**PROBLEM:** In the entries below, the lines from the one with "Click the Domain name * label" through the one with "You are a computer-use agent. Viewport: 1228px" are to be copied exactly; both ends count.

━━━ EXTRACTED INFORMATION

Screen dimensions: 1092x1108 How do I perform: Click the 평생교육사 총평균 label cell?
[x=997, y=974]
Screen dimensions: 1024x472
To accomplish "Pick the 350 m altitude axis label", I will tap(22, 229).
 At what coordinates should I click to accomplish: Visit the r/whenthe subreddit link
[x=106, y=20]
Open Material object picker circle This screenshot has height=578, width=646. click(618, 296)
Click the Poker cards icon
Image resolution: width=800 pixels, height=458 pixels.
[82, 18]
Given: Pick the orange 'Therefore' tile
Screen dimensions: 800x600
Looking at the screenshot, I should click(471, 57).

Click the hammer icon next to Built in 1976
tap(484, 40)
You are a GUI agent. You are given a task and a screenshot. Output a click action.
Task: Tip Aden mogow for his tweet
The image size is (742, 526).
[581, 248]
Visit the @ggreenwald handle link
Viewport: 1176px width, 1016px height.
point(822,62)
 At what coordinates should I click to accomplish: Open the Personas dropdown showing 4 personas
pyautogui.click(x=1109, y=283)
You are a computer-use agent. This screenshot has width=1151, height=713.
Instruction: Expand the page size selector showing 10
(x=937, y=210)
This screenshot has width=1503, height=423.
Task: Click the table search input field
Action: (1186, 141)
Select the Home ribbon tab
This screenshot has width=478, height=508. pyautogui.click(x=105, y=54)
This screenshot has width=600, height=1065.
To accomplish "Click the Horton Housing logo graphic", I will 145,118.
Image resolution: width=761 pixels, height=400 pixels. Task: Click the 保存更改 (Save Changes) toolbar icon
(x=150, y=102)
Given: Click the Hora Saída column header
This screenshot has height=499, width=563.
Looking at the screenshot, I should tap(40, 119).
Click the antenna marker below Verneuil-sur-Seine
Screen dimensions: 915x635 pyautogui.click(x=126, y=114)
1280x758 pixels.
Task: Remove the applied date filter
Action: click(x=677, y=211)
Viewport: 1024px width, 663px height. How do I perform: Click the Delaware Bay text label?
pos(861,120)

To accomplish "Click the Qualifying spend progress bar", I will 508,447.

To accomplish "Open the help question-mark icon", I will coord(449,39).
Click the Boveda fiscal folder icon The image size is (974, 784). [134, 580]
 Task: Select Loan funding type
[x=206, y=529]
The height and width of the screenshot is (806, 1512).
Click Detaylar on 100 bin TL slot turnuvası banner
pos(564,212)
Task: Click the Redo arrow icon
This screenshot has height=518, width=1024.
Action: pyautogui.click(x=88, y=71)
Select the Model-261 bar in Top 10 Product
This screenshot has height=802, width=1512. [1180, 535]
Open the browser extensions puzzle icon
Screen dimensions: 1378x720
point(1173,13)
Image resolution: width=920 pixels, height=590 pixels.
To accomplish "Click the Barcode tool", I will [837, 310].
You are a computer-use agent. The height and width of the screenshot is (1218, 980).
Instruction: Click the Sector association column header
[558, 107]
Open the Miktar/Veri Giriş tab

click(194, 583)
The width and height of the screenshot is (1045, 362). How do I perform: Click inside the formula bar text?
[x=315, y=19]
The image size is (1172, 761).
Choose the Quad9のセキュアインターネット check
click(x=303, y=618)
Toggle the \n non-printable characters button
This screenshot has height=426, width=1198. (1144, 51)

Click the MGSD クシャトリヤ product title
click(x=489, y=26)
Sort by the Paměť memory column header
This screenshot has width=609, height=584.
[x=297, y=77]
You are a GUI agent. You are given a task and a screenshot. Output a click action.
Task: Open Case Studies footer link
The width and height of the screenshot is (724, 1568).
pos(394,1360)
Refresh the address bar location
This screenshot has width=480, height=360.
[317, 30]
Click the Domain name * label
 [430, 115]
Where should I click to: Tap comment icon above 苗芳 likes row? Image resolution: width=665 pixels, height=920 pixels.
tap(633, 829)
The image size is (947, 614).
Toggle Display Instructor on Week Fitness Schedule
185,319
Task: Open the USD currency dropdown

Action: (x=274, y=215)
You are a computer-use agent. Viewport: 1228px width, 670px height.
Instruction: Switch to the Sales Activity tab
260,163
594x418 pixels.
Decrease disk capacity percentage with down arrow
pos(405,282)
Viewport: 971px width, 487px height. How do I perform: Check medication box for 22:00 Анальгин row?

━━━━━━

**OUTPUT FOR THIS TASK:**
Click the Domain name * label
 [430, 115]
Where should I click to: Tap comment icon above 苗芳 likes row? Image resolution: width=665 pixels, height=920 pixels.
tap(633, 829)
The image size is (947, 614).
Toggle Display Instructor on Week Fitness Schedule
185,319
Task: Open the USD currency dropdown

Action: (x=274, y=215)
You are a computer-use agent. Viewport: 1228px width, 670px height.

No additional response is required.